> [Exercise directions]:
Copy every line of the material below word for word.

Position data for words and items
## BEGIN
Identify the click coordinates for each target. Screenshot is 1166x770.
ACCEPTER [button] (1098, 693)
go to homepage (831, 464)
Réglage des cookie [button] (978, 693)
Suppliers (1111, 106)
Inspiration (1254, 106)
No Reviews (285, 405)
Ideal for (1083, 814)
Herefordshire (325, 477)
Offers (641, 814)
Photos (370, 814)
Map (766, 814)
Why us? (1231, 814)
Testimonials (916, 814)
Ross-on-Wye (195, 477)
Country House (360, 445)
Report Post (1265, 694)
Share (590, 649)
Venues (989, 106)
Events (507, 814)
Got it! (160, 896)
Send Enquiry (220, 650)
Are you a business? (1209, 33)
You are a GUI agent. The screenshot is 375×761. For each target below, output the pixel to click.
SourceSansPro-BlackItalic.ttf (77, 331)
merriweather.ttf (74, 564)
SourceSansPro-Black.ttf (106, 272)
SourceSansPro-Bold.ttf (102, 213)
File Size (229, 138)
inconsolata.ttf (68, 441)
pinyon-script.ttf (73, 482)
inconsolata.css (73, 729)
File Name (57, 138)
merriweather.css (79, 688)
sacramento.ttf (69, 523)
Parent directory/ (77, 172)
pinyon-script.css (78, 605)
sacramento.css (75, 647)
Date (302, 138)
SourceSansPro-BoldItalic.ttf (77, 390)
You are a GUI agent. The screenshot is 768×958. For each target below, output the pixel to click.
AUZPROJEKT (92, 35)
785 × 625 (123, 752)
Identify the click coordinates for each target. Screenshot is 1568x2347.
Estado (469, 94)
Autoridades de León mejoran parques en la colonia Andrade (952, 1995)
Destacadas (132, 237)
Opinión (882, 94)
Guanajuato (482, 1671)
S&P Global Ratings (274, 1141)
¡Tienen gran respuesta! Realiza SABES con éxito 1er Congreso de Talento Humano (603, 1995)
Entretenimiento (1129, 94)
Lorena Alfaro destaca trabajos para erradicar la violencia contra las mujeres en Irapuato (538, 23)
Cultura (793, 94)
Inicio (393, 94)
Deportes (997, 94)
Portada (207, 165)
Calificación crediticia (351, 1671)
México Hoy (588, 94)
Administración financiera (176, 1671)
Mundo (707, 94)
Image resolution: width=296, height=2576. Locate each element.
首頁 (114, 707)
## END
> [Exercise answer]:
Identify the click coordinates for each target. Screenshot is 1166x770.
ACCEPTER [button] (1098, 693)
go to homepage (831, 464)
Réglage des cookie [button] (978, 693)
Suppliers (1111, 106)
Inspiration (1254, 106)
No Reviews (285, 405)
Ideal for (1083, 814)
Herefordshire (325, 477)
Offers (641, 814)
Photos (370, 814)
Map (766, 814)
Why us? (1231, 814)
Testimonials (916, 814)
Ross-on-Wye (195, 477)
Country House (360, 445)
Report Post (1265, 694)
Share (590, 649)
Venues (989, 106)
Events (507, 814)
Got it! (160, 896)
Send Enquiry (220, 650)
Are you a business? (1209, 33)
You are a GUI agent. The screenshot is 375×761. For each target below, output the pixel to click.
SourceSansPro-BlackItalic.ttf (77, 331)
merriweather.ttf (74, 564)
SourceSansPro-Black.ttf (106, 272)
SourceSansPro-Bold.ttf (102, 213)
File Size (229, 138)
inconsolata.ttf (68, 441)
pinyon-script.ttf (73, 482)
inconsolata.css (73, 729)
File Name (57, 138)
merriweather.css (79, 688)
sacramento.ttf (69, 523)
Parent directory/ (77, 172)
pinyon-script.css (78, 605)
sacramento.css (75, 647)
Date (302, 138)
SourceSansPro-BoldItalic.ttf (77, 390)
You are a GUI agent. The screenshot is 768×958. For each target below, output the pixel to click.
AUZPROJEKT (92, 35)
785 × 625 (123, 752)
Identify the click coordinates for each target. Screenshot is 1568x2347.
Estado (469, 94)
Autoridades de León mejoran parques en la colonia Andrade (952, 1995)
Destacadas (132, 237)
Opinión (882, 94)
Guanajuato (482, 1671)
S&P Global Ratings (274, 1141)
¡Tienen gran respuesta! Realiza SABES con éxito 1er Congreso de Talento Humano (603, 1995)
Entretenimiento (1129, 94)
Lorena Alfaro destaca trabajos para erradicar la violencia contra las mujeres en Irapuato (538, 23)
Cultura (793, 94)
Inicio (393, 94)
Deportes (997, 94)
Portada (207, 165)
Calificación crediticia (351, 1671)
México Hoy (588, 94)
Administración financiera (176, 1671)
Mundo (707, 94)
Image resolution: width=296, height=2576. Locate each element.
首頁 (114, 707)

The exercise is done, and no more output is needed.